Я снова и снова прокручиваю в голове голос Элен. «Ты просто… тебя нет. Тебя никогда нет». Каждое слово — как зазубрина на ноже. Не режет, нет — царапает. Медленно, на одном и том же месте, пока не начинает саднить.
Перед глазами стоит лицо TJ. Таким я запомнил его три месяца назад, когда уезжал из Чикаго. Он стоял в дверях, сжимал своего потрёпанного мишку — левое ухо оторвано, пуговица вместо глаза — и смотрел на меня.

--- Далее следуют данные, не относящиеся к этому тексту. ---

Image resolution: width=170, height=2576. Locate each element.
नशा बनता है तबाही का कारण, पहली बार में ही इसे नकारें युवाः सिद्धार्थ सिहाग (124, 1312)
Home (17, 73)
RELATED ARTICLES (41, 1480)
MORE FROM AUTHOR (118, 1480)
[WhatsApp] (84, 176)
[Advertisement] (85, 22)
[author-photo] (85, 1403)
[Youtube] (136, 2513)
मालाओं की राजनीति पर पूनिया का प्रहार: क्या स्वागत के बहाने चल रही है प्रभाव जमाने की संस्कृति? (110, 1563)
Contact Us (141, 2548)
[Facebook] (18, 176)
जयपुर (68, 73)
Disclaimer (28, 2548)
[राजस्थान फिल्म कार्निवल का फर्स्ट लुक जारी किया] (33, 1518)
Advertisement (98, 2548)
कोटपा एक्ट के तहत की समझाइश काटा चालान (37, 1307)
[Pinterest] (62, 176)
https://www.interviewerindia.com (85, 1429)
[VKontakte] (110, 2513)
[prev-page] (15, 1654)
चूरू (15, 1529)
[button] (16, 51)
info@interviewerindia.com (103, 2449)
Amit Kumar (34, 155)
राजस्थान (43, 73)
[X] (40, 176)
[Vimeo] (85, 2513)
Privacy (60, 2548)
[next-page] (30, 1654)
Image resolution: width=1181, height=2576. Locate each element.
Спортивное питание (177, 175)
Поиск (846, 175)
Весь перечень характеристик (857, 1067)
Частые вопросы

Без злости. Без обиды. Спокойно.
Так смотрят на человека, который всегда уходит. Который уже при-шёл попрощаться в тот самый момент, когда только вошёл.
Он перестал плакать при расставании в пять лет. Тогда я, идиот, подумал — это хорошо, мужиком растёт. Теперь я понимаю: это было хуже, чем любые слёзы. Это было начало конца. Когда ребёнок перестаёт плакать, он перестаёт верить. А без веры остаётся только привычка. Привычка жить без тебя.
Я закрываю глаза. В темноте под веками вспыхивают оранжевые круги — след от солнца, которое пробилось сквозь облака. Самолёт набирает высоту, и Нью-Йорк исчезает внизу.
Прощай, город-делец. Я лечу выполнять твой заказ. Как пёс, который приносит палку, потому что боится, что его выгонят на улицу.
Монреаль. Аэропорт Трюдо — Старый Порт
18:15
Монреаль бьёт под дых своей тишиной. После рева Манхэттена этот город кажется ватным — звуки приглушены, как будто кто-то накинул одеяло на динамики мира.
Я выхожу из такси у набережной, и в лицо тут же прилетает влажный, колючий ветер с реки Сен-Лоран. Он пахнет тиной, холодным метал-лом и чем-то дальним — возможно, океаном, до которого отсюда сотни километров, но ветер врёт, как умеют врать только стихии.
Здесь всё другое.
Нью-Йорк — это крик. Монреаль — это шёпот. Нью-Йорк давит количеством. Монреаль — качеством своей чуждости.
Дождь превратил брусчатку в чёрное зеркало. Я смотрю под ноги и вижу своё отражение — размытое, искажённое, с размазанным лицом — как у человека, который утонул сто лет назад, а теперь его призрак бродит по мостовой. В этом чёрном зеркале дрожат отражения тусклых фонарей — они похожи на пятна мазута в тёмной воде, расплывчатые, маслянистые.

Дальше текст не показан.